## Records from a dataset
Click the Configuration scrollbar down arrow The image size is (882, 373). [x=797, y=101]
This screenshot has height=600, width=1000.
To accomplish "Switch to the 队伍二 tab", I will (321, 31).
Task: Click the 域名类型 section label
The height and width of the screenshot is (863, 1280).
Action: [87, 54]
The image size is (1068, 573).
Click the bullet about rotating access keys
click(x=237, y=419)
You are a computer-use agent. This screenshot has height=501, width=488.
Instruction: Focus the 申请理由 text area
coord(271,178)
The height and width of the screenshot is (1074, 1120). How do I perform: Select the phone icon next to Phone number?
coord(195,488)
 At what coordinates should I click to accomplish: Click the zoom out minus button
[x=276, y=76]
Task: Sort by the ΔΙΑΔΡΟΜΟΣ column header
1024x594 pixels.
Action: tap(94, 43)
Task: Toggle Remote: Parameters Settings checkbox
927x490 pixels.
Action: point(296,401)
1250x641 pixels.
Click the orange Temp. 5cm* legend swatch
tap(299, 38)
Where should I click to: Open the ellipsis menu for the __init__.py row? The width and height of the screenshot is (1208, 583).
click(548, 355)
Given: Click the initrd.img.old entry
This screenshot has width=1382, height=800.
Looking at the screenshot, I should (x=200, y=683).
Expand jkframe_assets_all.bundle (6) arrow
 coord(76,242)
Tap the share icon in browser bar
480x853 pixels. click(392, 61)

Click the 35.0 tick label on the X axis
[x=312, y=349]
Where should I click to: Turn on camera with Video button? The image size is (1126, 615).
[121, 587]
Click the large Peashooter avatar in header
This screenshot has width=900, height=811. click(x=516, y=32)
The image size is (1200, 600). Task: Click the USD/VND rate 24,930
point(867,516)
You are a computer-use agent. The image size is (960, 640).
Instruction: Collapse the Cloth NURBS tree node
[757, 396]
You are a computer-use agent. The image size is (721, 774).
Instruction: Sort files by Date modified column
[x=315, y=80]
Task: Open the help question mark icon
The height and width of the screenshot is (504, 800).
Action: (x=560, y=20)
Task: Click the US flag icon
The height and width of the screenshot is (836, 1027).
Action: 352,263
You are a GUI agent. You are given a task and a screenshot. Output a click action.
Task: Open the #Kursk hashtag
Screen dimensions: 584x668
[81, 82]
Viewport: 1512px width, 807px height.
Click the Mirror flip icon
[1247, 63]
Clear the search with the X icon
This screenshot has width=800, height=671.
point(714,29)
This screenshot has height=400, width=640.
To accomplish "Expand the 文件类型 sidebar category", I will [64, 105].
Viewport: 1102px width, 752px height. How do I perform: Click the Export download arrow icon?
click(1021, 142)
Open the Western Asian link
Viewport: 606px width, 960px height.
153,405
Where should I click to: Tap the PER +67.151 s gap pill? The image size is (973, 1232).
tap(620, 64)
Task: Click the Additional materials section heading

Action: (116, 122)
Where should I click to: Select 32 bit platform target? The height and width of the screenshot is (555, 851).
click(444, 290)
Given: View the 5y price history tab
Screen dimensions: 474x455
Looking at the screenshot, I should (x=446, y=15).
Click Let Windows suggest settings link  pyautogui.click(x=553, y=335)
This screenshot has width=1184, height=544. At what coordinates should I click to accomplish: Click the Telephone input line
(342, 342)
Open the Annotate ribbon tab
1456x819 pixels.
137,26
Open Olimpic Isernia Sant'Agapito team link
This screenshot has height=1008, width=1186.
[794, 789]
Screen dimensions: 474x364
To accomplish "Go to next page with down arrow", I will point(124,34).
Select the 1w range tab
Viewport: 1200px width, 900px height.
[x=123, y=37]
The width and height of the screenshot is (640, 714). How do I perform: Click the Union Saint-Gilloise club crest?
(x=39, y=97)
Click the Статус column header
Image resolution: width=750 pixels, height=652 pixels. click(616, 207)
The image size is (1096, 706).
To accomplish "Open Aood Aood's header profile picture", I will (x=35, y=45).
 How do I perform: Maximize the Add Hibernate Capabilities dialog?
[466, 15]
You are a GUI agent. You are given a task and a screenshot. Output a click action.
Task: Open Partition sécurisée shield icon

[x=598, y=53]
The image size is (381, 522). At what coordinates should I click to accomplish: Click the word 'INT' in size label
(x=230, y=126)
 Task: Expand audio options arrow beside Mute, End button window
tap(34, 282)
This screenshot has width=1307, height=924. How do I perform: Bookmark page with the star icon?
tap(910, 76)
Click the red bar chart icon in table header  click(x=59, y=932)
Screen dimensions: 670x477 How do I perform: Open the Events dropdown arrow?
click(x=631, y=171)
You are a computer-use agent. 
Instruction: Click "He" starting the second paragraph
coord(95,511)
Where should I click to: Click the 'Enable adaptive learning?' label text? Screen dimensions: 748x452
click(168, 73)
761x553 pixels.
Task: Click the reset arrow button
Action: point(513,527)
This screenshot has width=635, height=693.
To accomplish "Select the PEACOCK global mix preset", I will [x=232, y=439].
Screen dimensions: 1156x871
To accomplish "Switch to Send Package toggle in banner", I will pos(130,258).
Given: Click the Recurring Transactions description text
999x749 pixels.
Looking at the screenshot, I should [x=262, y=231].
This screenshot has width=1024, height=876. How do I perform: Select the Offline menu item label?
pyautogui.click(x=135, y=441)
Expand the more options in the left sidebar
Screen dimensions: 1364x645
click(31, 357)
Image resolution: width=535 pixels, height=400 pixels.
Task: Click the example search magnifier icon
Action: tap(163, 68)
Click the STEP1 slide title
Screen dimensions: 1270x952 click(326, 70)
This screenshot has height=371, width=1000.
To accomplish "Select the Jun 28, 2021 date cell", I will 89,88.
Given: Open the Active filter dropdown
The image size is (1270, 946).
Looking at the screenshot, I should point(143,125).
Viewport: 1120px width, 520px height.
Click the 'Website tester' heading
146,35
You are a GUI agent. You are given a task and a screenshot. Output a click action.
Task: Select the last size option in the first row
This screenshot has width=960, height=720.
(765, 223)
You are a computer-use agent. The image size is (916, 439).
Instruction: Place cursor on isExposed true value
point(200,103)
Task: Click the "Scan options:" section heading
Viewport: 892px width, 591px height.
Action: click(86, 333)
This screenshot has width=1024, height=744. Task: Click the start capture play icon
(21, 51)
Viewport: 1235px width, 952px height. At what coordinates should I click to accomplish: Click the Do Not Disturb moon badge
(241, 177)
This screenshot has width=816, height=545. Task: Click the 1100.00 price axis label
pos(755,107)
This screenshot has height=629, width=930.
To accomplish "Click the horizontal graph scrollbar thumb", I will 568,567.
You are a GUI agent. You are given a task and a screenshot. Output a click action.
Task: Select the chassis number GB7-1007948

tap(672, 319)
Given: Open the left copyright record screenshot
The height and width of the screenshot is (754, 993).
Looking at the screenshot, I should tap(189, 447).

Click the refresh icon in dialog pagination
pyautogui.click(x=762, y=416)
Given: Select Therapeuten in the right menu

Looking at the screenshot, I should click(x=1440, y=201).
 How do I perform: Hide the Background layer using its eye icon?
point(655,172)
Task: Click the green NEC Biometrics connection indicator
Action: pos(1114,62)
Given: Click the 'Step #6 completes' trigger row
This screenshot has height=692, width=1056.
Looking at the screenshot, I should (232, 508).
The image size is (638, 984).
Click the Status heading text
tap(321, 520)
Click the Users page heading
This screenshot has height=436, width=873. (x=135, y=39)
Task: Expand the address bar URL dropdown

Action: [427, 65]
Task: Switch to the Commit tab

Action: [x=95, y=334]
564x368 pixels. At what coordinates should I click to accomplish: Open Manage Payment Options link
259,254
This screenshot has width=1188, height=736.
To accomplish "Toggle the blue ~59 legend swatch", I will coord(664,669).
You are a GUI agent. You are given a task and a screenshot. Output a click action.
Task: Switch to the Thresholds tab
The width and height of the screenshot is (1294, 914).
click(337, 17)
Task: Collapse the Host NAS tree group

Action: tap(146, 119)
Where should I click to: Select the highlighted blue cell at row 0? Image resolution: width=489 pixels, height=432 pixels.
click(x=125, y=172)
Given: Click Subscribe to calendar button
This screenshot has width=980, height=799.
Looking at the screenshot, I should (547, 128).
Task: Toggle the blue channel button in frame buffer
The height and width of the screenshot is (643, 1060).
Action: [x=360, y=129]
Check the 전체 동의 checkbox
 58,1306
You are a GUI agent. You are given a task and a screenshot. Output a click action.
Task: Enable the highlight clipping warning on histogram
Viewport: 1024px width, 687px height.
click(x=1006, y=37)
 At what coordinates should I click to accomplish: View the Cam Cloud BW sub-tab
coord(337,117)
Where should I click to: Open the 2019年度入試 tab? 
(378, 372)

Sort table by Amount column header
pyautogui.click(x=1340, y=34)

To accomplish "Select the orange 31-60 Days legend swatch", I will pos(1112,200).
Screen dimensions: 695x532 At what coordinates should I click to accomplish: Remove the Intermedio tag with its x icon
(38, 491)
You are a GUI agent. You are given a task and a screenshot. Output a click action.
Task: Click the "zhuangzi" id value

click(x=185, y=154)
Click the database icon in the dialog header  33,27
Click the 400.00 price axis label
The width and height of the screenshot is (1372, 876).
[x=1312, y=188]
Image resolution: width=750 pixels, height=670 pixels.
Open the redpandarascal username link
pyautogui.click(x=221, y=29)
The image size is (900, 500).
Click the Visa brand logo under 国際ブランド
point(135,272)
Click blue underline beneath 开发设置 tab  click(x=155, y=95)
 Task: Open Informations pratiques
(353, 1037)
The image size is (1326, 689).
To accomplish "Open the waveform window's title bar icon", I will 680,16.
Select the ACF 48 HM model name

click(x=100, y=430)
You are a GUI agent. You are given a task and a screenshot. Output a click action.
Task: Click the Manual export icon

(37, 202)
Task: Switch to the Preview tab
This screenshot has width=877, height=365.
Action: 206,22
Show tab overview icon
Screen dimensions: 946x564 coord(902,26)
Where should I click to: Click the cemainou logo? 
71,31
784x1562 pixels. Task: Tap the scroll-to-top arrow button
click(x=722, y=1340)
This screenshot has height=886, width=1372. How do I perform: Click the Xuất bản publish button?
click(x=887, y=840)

## WORK INSTRUCTIONS
Please print exactly what appears from the first line of the data through the line with "You are a computer-use agent. The image size is (960, 640).", including both of those lines and nothing past them.

## WRITTEN ANSWER
Click the Configuration scrollbar down arrow The image size is (882, 373). [x=797, y=101]
This screenshot has height=600, width=1000.
To accomplish "Switch to the 队伍二 tab", I will (321, 31).
Task: Click the 域名类型 section label
The height and width of the screenshot is (863, 1280).
Action: [87, 54]
The image size is (1068, 573).
Click the bullet about rotating access keys
click(x=237, y=419)
You are a computer-use agent. This screenshot has height=501, width=488.
Instruction: Focus the 申请理由 text area
coord(271,178)
The height and width of the screenshot is (1074, 1120). How do I perform: Select the phone icon next to Phone number?
coord(195,488)
 At what coordinates should I click to accomplish: Click the zoom out minus button
[x=276, y=76]
Task: Sort by the ΔΙΑΔΡΟΜΟΣ column header
1024x594 pixels.
Action: tap(94, 43)
Task: Toggle Remote: Parameters Settings checkbox
927x490 pixels.
Action: point(296,401)
1250x641 pixels.
Click the orange Temp. 5cm* legend swatch
tap(299, 38)
Where should I click to: Open the ellipsis menu for the __init__.py row? The width and height of the screenshot is (1208, 583).
click(548, 355)
Given: Click the initrd.img.old entry
This screenshot has width=1382, height=800.
Looking at the screenshot, I should (x=200, y=683).
Expand jkframe_assets_all.bundle (6) arrow
 coord(76,242)
Tap the share icon in browser bar
480x853 pixels. click(392, 61)

Click the 35.0 tick label on the X axis
[x=312, y=349]
Where should I click to: Turn on camera with Video button? The image size is (1126, 615).
[121, 587]
Click the large Peashooter avatar in header
This screenshot has width=900, height=811. click(x=516, y=32)
The image size is (1200, 600). Task: Click the USD/VND rate 24,930
point(867,516)
You are a computer-use agent. The image size is (960, 640).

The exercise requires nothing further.